The Small, Big-Impact Piece Missing from Case Studies
At age 16, I walked into my small town’s local newspaper and asked if I could write for them. The owner had no staff writers, and she agreed to turn me loose on a story.
I wrote about a local business and went on to write about many more. At the time, I regularly studied good writing, in school and in everything I read.
Twenty-six years later, I still write about businesses, now as a case study copywriter. But while I have been working IN writing, I haven’t always worked ON my writing.
Daily writing is only part of improving as a writer. You also need conscious effort and external influences – worthy examples and honest peer feedback – to move forward.
It’s just in the past couple of years that I have started working on my writing again. I study how news and feature stories are written. I analyze other copywriting. And I’m taking a writing class this fall.
I also took the step of getting feedback on the occasional case study from a seasoned magazine and book author – and my writing immediately improved. How? I learned I was leaving out a big ingredient that would make my writing more interesting: details.
Mental Pics for Readers
Over the past year, I’ve written 20 or so success stories on copywriters trained by American Writers and Artists, Inc. (AWAI). In showing the evolution of their writing careers, I discovered countless opportunities for detail.
Instead of saying, “She’s been writing since she was a child,” I learned to say, “She started writing horse stories in her Hello Kitty notebook in third grade.”
I could say, “She did odd jobs to make ends meet,” or “She organized shoes at Macy’s and spun Blizzards at Dairy Queen.”
See how detail takes a statement from “telling” to crafting a picture for the reader?
What about Tech Case Studies?
In case studies about technology, adding detail doesn’t mean more technical detail.
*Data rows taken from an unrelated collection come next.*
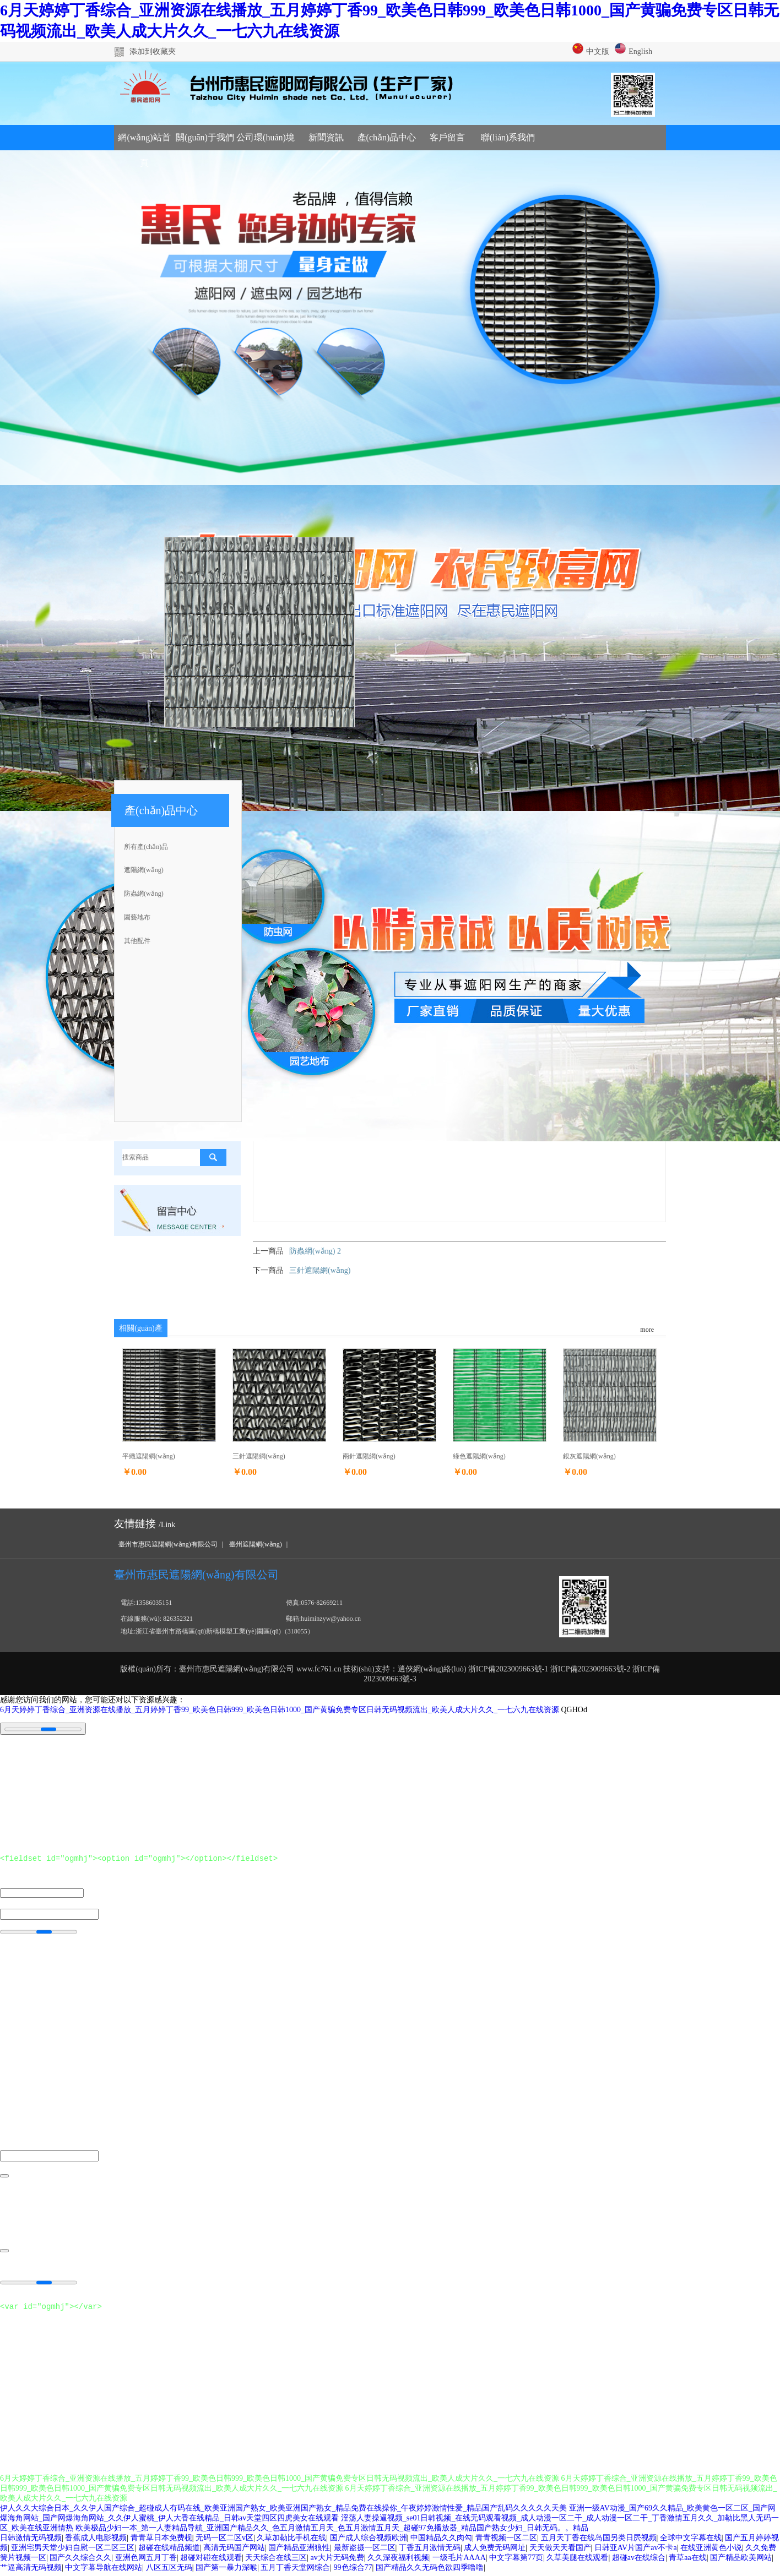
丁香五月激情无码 (430, 2551)
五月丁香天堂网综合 (295, 2571)
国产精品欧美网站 (741, 2561)
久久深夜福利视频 (398, 2561)
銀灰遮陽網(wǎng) (589, 1456)
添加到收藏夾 (152, 51)
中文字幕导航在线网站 (103, 2571)
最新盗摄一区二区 (365, 2551)
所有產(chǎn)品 (146, 847)
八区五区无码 (169, 2571)
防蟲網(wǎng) (144, 893)
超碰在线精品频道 (169, 2551)
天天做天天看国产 (560, 2551)
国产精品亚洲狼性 (299, 2551)
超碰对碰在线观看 (211, 2561)
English (633, 51)
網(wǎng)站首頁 (144, 141)
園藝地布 (137, 917)
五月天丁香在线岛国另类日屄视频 (599, 2541)
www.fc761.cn (319, 1669)
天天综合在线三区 (276, 2561)
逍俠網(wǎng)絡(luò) (432, 1669)
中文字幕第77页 (516, 2561)
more (647, 1329)
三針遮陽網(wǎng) (319, 1270)
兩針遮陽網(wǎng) (369, 1456)
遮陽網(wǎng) (144, 870)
Leave those in Tech Specs boxes on the website or in data sheets, not within a narrative. Keep a customer case study focused on the customer’s experience.
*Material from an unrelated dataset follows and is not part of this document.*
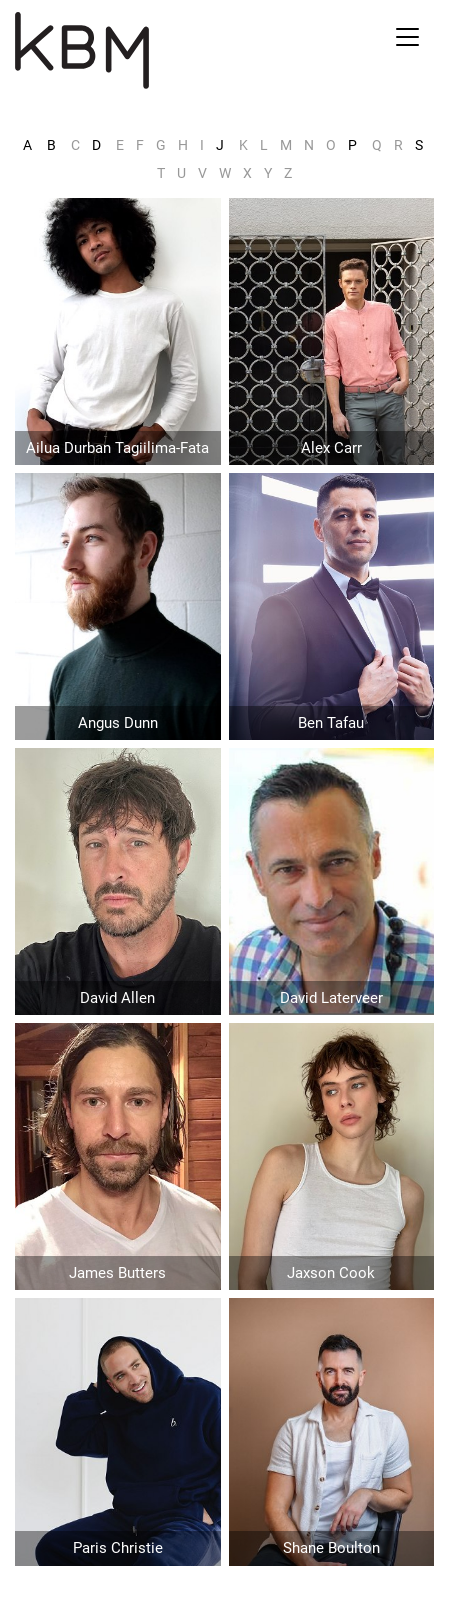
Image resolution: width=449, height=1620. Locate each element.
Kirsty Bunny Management (149, 50)
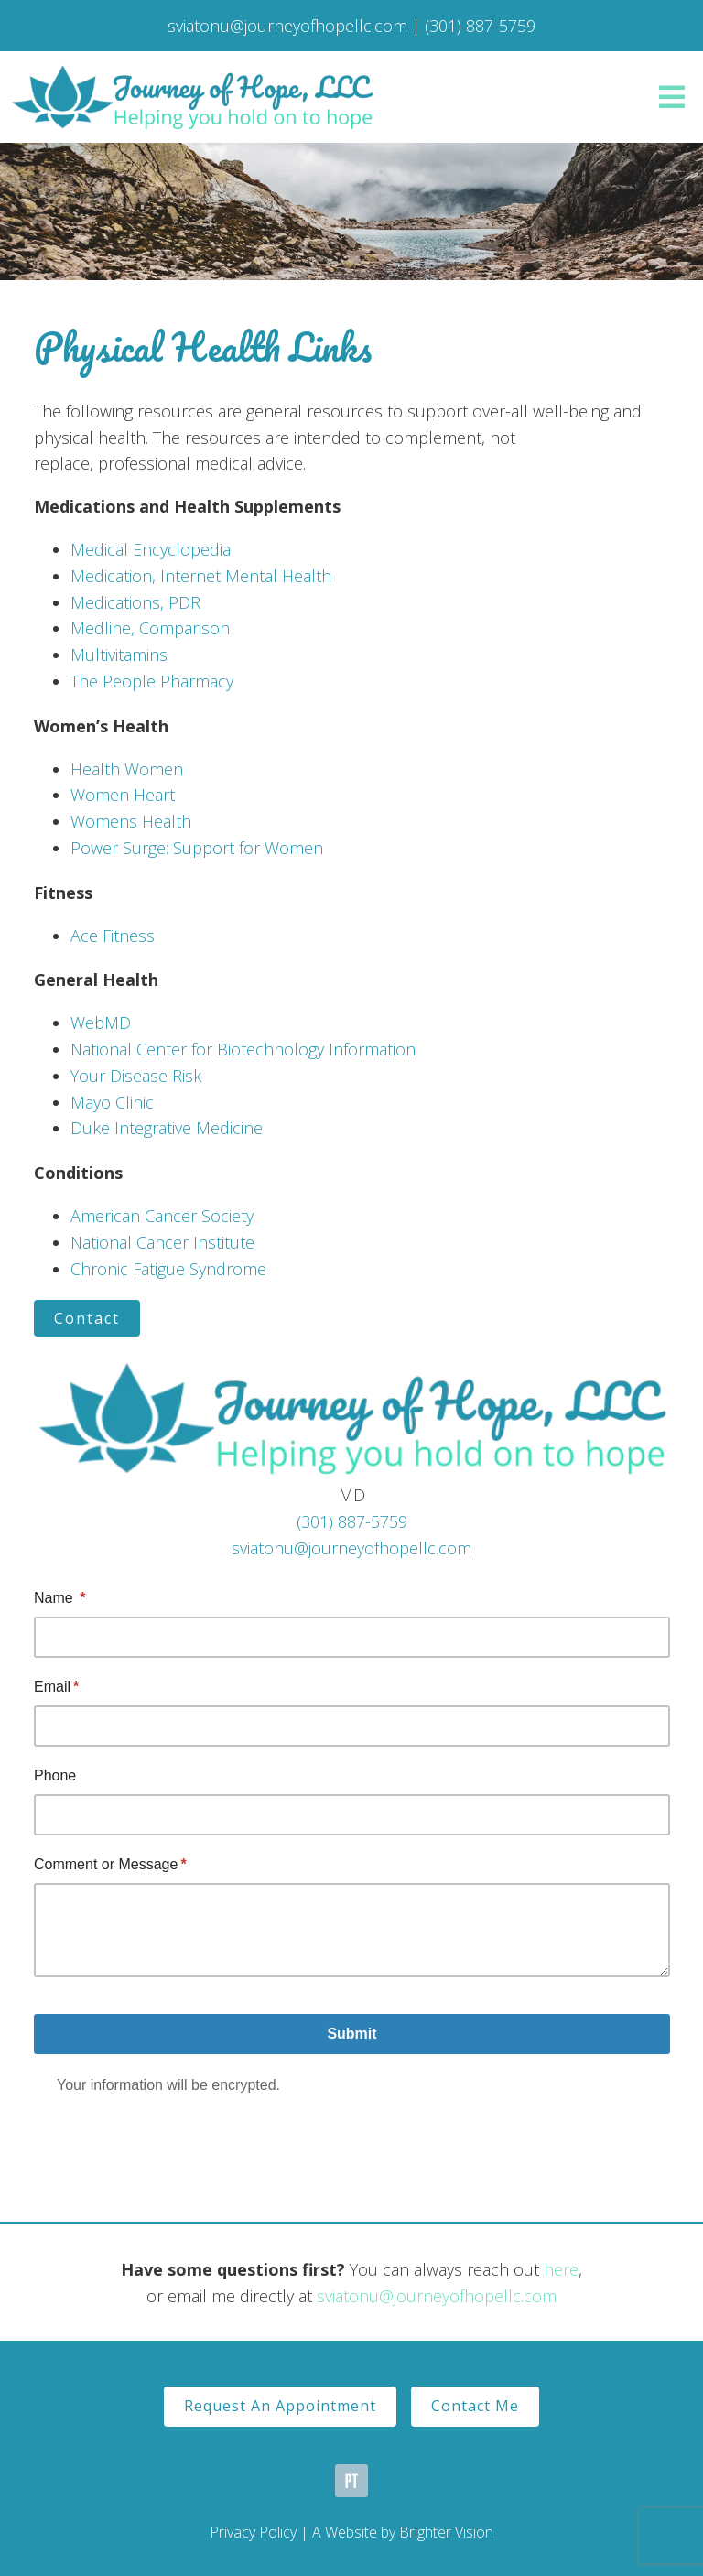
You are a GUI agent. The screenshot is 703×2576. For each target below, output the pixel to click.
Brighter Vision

In a tech case study, adding detail looks something like this:
“It took marketing teams days or weeks to pull all the data they needed for a campaign.”
Instead of this…
“Marketing teams were slow to get campaigns out the door.”
“The school upgraded its entire computer lab for one-third the cost it would have spent on traditional PCs.”
Instead of this…
The school upgraded its computer lab for significantly less cost compared to traditional PCs.”
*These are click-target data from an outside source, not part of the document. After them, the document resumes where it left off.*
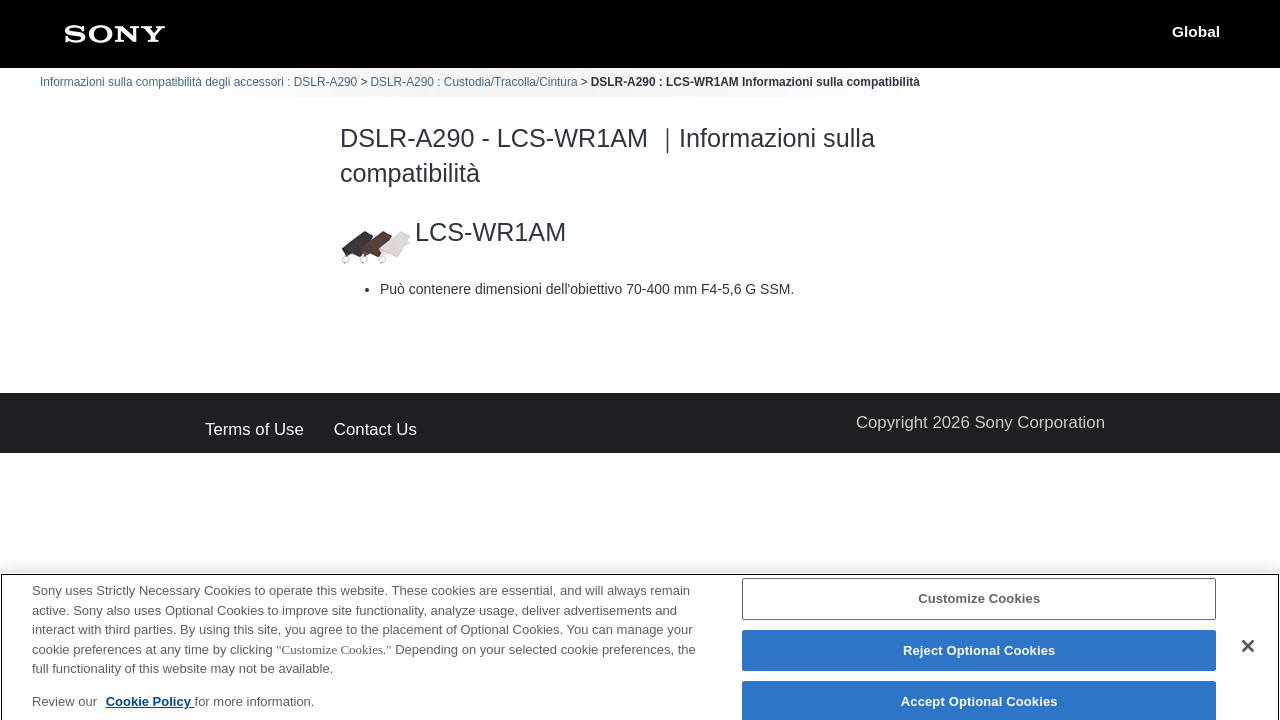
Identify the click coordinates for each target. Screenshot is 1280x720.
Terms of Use (254, 430)
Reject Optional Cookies (979, 657)
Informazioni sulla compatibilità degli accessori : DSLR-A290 (198, 82)
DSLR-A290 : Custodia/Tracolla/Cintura (473, 82)
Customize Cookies (979, 605)
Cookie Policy (150, 707)
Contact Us (375, 430)
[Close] (1248, 653)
In a recent case study I wrote for a large B2B company, I included numerous details about the featured customer, a sports stadium:
- How many people packed the stadium for its biggest-ever event
- The number of photographers and journalists in attendance
- How slow Internet previously forced journalists to go inside to transmit their photos and stories
- How much VIP guests paid for their tickets
- Who won the game!
It’s in the details that stories fully form and remain in readers’ minds.
What details can you add to your writing – today?